The giant vessel is currently in the Caribbean following the US overthrow of Venezuela’s Nicolas Maduro. Another carrier, the USS Abraham Lincoln, is one of 12 US ships already in the Middle East.

‘Terribly difficult’

When Iran began its crackdown on protests last month — which rights groups say killed thousands — Trump initially said that the United States was “locked and loaded” to help demonstrators.

But he has recently focused his military threats on Tehran’s nuclear program, which US forces struck last July during Israel’s unprecedented 12-day war with Iran.

The protests have subsided for now but US-based Reza Pahlavi, the son of Iran’s last shah, urged international intervention to support the Iranian people.

“We are asking for a humanitarian intervention to prevent more innocent lives being killed in the process,” he told the Munich Security Conference.

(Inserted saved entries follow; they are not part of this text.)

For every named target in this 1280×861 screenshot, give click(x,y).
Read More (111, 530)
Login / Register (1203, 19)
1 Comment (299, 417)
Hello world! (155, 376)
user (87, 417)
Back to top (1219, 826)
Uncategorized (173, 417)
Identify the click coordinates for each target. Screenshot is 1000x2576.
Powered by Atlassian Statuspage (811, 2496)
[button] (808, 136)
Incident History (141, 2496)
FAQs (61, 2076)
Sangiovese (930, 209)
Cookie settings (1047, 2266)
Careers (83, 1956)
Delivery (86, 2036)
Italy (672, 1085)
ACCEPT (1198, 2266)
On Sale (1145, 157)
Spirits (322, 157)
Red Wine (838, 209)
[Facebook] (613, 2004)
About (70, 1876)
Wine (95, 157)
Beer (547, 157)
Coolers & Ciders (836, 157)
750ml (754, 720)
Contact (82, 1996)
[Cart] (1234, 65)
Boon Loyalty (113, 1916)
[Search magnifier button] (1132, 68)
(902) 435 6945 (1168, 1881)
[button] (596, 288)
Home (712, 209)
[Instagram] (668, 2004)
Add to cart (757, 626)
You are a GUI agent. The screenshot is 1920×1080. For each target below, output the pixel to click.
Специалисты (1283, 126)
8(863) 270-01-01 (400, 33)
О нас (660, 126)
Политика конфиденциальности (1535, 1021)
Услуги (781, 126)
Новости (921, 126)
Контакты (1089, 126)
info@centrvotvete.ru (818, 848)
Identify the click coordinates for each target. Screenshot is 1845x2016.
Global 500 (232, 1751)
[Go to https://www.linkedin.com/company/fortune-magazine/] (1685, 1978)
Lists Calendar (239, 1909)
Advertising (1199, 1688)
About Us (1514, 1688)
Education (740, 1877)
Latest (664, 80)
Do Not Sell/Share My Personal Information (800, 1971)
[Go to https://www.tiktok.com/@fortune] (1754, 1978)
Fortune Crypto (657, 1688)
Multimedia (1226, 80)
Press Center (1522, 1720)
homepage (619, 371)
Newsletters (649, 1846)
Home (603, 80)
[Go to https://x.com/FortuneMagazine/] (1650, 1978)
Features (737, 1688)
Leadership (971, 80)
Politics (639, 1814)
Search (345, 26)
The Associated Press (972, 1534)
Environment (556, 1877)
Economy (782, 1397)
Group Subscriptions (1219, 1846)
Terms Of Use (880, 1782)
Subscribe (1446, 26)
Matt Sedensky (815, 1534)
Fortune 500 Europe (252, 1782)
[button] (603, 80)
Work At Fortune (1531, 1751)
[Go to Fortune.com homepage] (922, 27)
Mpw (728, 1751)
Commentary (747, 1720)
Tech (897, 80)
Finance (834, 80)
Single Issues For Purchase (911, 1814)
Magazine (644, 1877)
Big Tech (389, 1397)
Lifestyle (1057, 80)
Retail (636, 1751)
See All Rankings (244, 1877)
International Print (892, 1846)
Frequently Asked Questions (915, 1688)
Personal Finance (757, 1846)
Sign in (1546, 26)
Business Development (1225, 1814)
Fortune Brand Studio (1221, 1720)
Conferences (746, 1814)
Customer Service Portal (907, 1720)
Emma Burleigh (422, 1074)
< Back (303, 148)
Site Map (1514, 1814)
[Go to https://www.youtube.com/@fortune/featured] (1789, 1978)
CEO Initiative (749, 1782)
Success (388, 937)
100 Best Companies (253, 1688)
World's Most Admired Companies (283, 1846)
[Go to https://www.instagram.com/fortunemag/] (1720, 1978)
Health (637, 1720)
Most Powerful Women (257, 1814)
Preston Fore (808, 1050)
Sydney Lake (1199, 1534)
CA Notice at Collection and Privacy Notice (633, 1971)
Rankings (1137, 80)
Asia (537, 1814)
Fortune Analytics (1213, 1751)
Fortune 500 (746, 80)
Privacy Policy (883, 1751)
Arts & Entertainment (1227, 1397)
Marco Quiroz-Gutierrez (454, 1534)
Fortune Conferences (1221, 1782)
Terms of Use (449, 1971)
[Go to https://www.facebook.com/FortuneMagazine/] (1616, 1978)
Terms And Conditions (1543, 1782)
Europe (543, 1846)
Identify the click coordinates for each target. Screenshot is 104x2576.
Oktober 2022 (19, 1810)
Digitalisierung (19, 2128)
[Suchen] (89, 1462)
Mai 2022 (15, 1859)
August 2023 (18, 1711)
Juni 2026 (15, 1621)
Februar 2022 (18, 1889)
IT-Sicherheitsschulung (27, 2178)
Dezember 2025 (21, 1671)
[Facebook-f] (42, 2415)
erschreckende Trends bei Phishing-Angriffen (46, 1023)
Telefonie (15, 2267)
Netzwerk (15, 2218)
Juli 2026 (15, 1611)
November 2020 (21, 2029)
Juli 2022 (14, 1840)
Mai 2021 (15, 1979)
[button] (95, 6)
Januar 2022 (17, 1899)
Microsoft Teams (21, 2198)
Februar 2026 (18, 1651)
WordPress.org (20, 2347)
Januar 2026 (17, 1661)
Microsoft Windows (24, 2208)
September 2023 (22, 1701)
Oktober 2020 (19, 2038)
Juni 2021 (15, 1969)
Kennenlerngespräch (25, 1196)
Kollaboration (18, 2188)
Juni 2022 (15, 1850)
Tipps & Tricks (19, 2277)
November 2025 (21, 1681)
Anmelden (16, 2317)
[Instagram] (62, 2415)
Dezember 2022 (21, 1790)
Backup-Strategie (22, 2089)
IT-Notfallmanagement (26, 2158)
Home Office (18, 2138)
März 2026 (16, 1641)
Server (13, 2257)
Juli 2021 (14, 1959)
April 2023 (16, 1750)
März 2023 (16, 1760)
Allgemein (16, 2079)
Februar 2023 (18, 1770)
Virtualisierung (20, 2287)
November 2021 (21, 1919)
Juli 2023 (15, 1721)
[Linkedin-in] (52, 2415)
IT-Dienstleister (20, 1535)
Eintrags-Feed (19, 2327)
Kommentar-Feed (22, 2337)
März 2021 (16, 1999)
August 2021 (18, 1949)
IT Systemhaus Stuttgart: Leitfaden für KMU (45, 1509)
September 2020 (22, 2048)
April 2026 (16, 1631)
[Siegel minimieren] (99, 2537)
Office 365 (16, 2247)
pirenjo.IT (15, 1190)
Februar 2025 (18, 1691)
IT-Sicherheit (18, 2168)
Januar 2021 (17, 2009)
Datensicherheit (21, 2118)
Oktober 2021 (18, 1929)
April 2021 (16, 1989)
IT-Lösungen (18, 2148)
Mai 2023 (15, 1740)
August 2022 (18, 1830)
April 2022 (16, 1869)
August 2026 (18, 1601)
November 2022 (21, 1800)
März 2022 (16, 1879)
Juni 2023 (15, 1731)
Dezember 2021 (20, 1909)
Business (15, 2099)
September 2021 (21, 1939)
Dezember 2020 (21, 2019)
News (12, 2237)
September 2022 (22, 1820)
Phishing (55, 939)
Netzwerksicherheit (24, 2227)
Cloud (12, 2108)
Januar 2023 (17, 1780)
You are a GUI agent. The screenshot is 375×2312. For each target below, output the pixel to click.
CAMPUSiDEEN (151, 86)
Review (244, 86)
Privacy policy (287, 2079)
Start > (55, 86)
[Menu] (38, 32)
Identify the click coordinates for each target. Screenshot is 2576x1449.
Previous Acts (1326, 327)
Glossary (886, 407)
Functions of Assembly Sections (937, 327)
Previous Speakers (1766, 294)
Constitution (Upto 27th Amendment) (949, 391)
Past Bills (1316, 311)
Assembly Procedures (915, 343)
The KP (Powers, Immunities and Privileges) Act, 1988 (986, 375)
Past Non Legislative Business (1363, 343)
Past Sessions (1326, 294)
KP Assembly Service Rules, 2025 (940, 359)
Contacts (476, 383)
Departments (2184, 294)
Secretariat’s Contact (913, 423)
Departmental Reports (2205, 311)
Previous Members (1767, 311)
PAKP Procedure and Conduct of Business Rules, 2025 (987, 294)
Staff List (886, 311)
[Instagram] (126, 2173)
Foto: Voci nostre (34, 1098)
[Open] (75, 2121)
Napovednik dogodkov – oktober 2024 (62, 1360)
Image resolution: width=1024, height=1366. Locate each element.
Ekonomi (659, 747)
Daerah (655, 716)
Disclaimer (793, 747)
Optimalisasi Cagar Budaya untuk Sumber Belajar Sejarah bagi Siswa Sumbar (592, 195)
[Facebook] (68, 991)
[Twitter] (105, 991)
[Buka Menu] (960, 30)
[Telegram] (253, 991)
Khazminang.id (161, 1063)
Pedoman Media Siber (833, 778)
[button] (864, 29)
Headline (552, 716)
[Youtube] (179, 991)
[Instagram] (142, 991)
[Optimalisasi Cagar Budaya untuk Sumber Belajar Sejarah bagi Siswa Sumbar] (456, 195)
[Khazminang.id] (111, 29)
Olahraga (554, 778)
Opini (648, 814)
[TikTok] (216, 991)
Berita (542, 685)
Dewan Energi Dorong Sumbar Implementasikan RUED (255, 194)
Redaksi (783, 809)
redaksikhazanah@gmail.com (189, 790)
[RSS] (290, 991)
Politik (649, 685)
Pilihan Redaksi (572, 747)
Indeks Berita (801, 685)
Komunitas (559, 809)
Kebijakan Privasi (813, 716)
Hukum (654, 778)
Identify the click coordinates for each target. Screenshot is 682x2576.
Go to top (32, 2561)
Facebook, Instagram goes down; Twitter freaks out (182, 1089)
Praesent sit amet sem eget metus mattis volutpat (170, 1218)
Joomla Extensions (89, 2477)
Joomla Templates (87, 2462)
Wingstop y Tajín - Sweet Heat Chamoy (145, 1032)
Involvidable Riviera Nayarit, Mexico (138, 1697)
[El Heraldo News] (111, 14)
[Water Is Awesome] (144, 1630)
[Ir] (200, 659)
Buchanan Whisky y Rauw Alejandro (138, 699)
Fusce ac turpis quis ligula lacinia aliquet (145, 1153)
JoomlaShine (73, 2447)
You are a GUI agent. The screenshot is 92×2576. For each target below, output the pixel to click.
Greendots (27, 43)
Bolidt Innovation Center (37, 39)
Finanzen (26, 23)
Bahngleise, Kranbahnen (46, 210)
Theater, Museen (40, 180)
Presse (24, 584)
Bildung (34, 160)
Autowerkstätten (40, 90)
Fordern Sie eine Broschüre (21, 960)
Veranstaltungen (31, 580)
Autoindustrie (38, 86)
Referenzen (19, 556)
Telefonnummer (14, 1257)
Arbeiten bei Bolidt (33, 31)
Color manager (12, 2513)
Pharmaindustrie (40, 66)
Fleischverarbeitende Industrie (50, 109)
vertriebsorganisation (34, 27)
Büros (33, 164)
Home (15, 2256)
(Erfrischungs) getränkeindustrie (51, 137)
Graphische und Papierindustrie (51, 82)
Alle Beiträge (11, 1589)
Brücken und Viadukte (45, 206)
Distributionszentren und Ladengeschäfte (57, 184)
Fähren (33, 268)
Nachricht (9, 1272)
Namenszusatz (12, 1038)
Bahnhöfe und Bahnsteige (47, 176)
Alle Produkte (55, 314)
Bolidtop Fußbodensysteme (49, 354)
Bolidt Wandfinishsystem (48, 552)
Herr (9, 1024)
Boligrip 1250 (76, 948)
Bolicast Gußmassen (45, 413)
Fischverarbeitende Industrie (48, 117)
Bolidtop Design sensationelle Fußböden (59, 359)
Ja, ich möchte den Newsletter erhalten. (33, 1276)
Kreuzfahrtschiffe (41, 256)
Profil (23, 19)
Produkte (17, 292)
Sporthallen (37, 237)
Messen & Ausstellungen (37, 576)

It followed a call by the opposition leader, who has not returned to his country since before the revolution, for Iranians at home and abroad to continue demonstrations this weekend.

Videos verified by AFP showed people in Iran this week chanting anti-government slogans as the clerical leadership celebrated the anniversary of the Islamic revolution.

Iran and the United States, who have had no diplomatic relations since shortly after the revolution, held talks on the nuclear issue last week in Oman. No dates have been set for new talks yet.

The West fears the program is aimed at making a bomb, which Tehran denies.

The head of the UN nuclear watchdog, Rafael Grossi, said Friday that reaching an accord with Iran on inspections of its processing facilities was possible but “terribly difficult.”

Reformists released

Trump said after talks with Israeli Prime Minister Benjamin Netanyahu earlier this week that he wanted to continue talks with Iran, defying pressure from his key ally for a tougher stance.

The Israeli prime minister himself expressed skepticism at the quality of any agreement if it didn’t also cover Iran’s ballistic missiles and support for regional proxies.

According to the US-based Human Rights Activists News Agency, 7,008 people, mostly protesters, were killed in the recent crackdown, although rights groups warn the toll is likely far higher.

More than 53,000 people have also been arrested, it added.

The Norway-based Iran Human Rights (IHR) NGO said “hundreds” of people were facing charges linked to the protests that could see them sentenced to death.

Figures working within the Iranian system have also been arrested, with three politicians detained this week from the so-called reformist wing of Iranian politics supportive of President Masoud Pezeshkian.

The three — Azar Mansouri, Javad Emam and Ebrahim Asgharzadeh — were released on bail Thursday and Friday, their lawyer Hojjat Kermani told the ISNA news agency.